4Соловьевы переехали поближе к морю, теперь они жили в большом флигеле старинной деревянной усадьбы. Называли их дом дачей, но это была не дача. Ребров сразу заметил, что у них холодно. Возможно, потому и зовут дачей. Спросил, как они тут держатся? Они сказали, что ничего, не стали жаловаться, заметили, что обычно очень хорошо, а холодно у них бывает только в те дни, когда соседи не топят. Но ведь лето на носу — у них такой холод! — подумал Ребров, но не сказал ни слова больше, потому что те не жаловались, а наоборот, всячески выражали довольство — больше места, больше света… Борису, наоборот, показалось, что стало мрачней, именно потому, что места прибавилось.
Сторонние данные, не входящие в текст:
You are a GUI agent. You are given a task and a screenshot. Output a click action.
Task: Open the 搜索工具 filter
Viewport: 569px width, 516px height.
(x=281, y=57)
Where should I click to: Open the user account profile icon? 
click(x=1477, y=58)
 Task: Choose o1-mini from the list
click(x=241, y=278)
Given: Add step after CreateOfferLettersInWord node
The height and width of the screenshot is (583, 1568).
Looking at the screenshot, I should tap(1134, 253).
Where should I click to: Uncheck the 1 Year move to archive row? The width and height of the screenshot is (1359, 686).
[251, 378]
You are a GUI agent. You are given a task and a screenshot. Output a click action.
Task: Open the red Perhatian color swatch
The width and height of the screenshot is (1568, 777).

Маленькая комнатушка во дворике возле Нарвского шоссе, где они прежде жили, Реброву нравилась больше; там было светло и уютно; в этом флигеле все было не так: старинная мебель, на которой стояли свечи, выпирала, пугала своей массивностью, под высокими потолками плавали тени, стены похрустывали, а в огромные окна с веранды заглядывал кривошеий фонарь, гас время от времени и вспыхивал опять, и это сильно действовало Борису на нервы.